JINDRICH STYRSKY Dreams

On View
Ubu Gallery
Through April 30, 2013
New York

In less than two decades Jindřich Štyrský (1899 – 1942) influenced surrealist artists and poets in his native Czechoslovakia, Paris, and around the world. A painter, poet, photographer, editor, and collagist, Štyrský was an innovator of arts on both a spiritual and experimental level. His outstanding and varied oeuvre includes numerous book covers and illustrations for surrealist publications in Prague. Friendly with André Breton, he is credited alongside his co-conspirator Toyen (in real life Marie Cherminova) as a pioneer of surrealism in art, literature, photography, and theater in Prague as well as Paris.

Jindřich Štyrský, “Alabastrová ručička [Little Alabaster Hand]” 1940. Pencil frottage & collage on paper 8 5/8 x 11 3/4”. Courtesy of Ubu Gallery.

The current exhibit presents 22 rare works by Štyrský that cover his entire range, including collages, drawings, frottages, photographs, and illustrated books. Three small black-and-white photographs from the series “On the Needles of These Days” (the clandestine edition 1941) open the show.
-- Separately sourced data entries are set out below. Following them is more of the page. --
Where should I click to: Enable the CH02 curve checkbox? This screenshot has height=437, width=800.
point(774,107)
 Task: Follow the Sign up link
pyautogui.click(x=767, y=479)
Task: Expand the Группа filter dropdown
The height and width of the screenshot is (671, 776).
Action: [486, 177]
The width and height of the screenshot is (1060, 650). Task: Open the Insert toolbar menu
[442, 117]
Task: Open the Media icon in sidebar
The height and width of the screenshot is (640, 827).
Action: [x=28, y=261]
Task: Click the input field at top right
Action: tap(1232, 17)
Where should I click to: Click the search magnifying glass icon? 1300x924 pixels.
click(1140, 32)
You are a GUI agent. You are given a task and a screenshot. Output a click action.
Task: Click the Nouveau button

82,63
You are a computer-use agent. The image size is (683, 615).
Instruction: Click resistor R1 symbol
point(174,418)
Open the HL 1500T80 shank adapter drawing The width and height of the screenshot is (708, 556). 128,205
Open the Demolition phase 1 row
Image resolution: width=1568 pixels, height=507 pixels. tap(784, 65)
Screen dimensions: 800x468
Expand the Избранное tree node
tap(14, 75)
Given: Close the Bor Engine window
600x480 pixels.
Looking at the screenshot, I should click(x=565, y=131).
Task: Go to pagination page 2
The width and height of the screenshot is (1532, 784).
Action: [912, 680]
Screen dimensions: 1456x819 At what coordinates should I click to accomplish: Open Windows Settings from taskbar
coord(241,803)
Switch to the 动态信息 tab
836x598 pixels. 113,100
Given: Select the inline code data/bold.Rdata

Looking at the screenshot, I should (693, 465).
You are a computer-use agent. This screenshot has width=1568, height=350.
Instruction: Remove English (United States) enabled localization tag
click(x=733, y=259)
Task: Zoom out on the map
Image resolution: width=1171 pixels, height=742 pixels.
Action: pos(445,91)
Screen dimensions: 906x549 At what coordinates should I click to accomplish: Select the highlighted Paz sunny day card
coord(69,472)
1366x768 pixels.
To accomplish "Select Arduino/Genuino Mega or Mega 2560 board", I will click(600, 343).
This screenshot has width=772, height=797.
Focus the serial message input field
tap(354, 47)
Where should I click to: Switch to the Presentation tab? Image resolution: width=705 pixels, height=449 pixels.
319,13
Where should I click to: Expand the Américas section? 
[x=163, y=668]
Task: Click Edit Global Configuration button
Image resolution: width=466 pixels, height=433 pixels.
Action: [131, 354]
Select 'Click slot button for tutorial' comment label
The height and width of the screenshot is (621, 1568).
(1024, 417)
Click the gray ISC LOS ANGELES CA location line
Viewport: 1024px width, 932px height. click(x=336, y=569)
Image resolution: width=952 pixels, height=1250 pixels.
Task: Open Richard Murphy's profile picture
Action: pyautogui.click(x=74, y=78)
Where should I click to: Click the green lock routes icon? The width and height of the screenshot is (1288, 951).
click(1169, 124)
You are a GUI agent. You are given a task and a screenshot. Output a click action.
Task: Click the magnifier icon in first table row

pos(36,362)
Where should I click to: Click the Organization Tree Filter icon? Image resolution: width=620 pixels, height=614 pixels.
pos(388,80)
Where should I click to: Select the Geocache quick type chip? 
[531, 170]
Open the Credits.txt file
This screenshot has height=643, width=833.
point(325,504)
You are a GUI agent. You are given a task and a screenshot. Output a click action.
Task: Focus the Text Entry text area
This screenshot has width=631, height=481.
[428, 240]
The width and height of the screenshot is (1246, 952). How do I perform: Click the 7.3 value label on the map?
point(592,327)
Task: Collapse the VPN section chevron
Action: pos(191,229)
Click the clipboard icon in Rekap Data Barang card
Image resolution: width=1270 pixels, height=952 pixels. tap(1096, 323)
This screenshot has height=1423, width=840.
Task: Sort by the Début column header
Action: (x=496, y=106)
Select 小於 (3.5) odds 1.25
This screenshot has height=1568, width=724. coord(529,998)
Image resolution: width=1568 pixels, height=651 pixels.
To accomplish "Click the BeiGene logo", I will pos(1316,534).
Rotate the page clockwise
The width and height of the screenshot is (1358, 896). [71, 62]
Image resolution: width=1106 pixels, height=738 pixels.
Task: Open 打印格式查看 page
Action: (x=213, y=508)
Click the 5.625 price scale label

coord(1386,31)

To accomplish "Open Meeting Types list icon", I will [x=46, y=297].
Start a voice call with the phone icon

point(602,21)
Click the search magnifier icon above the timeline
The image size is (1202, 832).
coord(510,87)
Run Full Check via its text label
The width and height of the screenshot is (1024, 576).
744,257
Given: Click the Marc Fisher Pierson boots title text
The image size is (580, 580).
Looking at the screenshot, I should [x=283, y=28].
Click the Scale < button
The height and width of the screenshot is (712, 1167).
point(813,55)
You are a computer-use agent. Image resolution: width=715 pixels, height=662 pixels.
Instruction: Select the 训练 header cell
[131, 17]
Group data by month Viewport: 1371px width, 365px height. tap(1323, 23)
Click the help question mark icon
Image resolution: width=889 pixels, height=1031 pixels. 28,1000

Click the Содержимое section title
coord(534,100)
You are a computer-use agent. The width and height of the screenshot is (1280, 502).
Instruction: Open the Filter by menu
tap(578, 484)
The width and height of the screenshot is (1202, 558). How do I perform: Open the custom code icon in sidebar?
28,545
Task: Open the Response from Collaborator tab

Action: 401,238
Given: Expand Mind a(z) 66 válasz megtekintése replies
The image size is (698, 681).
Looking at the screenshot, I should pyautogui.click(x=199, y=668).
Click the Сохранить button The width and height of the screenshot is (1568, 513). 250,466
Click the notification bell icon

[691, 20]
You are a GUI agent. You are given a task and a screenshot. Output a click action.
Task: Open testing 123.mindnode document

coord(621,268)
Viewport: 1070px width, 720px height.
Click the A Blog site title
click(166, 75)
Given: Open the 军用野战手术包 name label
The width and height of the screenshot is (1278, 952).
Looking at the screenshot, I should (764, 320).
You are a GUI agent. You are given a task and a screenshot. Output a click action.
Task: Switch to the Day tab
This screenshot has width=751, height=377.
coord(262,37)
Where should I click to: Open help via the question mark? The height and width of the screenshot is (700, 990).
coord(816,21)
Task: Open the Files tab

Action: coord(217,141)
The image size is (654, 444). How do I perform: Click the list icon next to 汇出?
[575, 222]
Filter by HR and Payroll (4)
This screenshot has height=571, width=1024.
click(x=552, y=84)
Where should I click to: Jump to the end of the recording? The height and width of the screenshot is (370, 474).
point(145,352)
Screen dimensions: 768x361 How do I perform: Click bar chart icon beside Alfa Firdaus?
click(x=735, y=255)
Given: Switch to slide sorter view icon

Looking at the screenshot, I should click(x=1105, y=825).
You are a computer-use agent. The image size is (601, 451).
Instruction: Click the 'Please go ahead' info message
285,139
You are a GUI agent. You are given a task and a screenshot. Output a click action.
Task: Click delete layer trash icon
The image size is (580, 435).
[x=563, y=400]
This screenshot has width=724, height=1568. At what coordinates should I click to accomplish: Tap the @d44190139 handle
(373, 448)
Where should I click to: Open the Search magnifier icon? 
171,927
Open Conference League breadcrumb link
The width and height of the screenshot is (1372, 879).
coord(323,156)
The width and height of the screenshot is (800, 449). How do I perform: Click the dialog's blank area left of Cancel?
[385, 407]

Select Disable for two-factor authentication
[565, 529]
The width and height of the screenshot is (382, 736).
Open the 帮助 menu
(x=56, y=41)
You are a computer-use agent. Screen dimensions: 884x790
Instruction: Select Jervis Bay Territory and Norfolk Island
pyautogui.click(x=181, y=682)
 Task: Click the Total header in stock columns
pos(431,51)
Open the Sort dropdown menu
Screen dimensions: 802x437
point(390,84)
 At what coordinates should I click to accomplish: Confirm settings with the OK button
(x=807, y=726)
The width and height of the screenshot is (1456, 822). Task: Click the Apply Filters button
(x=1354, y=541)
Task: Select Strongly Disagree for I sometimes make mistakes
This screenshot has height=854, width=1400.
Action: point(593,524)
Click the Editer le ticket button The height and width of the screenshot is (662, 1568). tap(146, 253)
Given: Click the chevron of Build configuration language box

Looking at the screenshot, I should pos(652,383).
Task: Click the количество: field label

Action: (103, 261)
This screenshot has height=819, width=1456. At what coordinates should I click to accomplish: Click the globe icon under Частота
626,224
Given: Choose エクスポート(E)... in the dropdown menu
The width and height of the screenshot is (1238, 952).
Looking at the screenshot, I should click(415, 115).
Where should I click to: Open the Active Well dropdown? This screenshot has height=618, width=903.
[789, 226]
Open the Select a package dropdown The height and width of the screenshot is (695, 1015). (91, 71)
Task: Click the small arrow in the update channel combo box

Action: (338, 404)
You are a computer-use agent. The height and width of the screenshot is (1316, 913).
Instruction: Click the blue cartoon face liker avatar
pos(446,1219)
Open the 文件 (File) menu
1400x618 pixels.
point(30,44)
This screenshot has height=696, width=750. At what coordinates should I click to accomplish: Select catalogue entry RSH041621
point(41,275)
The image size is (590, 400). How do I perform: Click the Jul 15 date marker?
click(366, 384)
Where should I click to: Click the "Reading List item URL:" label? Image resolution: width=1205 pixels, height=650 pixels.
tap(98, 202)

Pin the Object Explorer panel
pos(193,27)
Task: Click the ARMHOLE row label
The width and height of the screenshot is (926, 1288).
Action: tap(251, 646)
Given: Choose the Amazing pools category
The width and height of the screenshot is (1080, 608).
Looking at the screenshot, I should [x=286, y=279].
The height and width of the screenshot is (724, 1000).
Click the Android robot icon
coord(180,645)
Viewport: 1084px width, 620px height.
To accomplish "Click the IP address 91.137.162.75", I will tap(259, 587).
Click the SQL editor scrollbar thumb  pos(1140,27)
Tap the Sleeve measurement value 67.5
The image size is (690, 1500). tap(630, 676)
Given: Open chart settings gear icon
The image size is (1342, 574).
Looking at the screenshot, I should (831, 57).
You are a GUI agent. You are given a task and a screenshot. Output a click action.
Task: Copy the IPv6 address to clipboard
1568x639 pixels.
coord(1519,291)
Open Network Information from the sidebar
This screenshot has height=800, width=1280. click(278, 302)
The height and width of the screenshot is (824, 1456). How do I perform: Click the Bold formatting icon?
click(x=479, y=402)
The first photo, “Untitled” (1934), depicts branches and roots with an accompanying text that reads: “Roots—surely our sleep will always be troubled when we slumber with our head by the ground.” This is followed by “Untitled” (1941), an image of a barbershop window that is reminiscent of the French photographer Eugène Atget. While taking the picture, Štyrský inadvertently let his reflection in the glass become part of the image. The photograph is supplemented with a wall text that reads, “Your looks dies in horror of the nights of madness which bring only dreams like the flowers on frozen windows, or dreamless plains like the sheet metal of lowered blinds” (Jindřich Heisler, 1941).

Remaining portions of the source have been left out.